The 60 MWh system is “one of the first of its kind in the country,” according to the CEC, and will be developed by Indian Energy, a Native American-owned microgrid developer. In addition to providing the Viejas tribe with renewable backup power during outages, it will allow the tribe to reduce electricity use from the grid when the state needs more resources.
The project will have around 30,000 solar panels, with a 15 MW output and the 60 MWh of long-duration storage. This includes the 10 MWh vanadium redox flow battery from Invinity, a technology the company says offers many advantages to lithium-ion batteries, including safety and durability. The flow battery will be paired with a 35 MWh, 10-hour energy storage system from Eos.
The remaining 15 MWh of storage will also be non lithium-ion technologies and will be provided by the tribe at a later date, CEC spokesperson Lindsay Buckley said in an email. The initial 45 MWh are expected to come online by the summer of 2023, with the entire project online by summer of 2024.
The project “solves many, many problems at once,” Hochschild said at the event last week: “energy independence and clean energy for the tribe, grid resilience for our state, jobs opportunities, investment in the innovation economy and added together that’s really monumental.”
Geneva Thompson, assistant secretary for tribal affairs at the California Natural Resources Agency, called the project a “powerful example of what tribal partnerships [look] like in working toward energy sovereignty, addressing historical wrongs, and transitioning the state to 100% clean energy.”

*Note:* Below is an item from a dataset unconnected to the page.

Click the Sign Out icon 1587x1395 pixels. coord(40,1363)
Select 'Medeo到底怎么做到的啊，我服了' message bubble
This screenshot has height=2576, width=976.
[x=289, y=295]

California needs at least 1 GW of long-duration storage to support reliability by 2026 to 2028 and to position long-duration storage technologies to be commercially available and scalable to meet 2030 and 2045 clean energy goals, Jin Noh, policy director with the California Energy Storage Alliance, said in an email.
“This project will help advance those goals and we hope there is more to come with the remaining funds as well as potentially with additional funds next year if approved by the Legislature,” he said.
CESA expects that non-lithium energy storage technologies will be deployed at a growing scale in the state, according to Noh.
“The Inflation Reduction Act is game-changing in terms of accelerating all types of energy storage and some non-lithium technologies are particularly well-positioned to take advantage of the domestic content requirements and manufacturing production tax credit,” he said.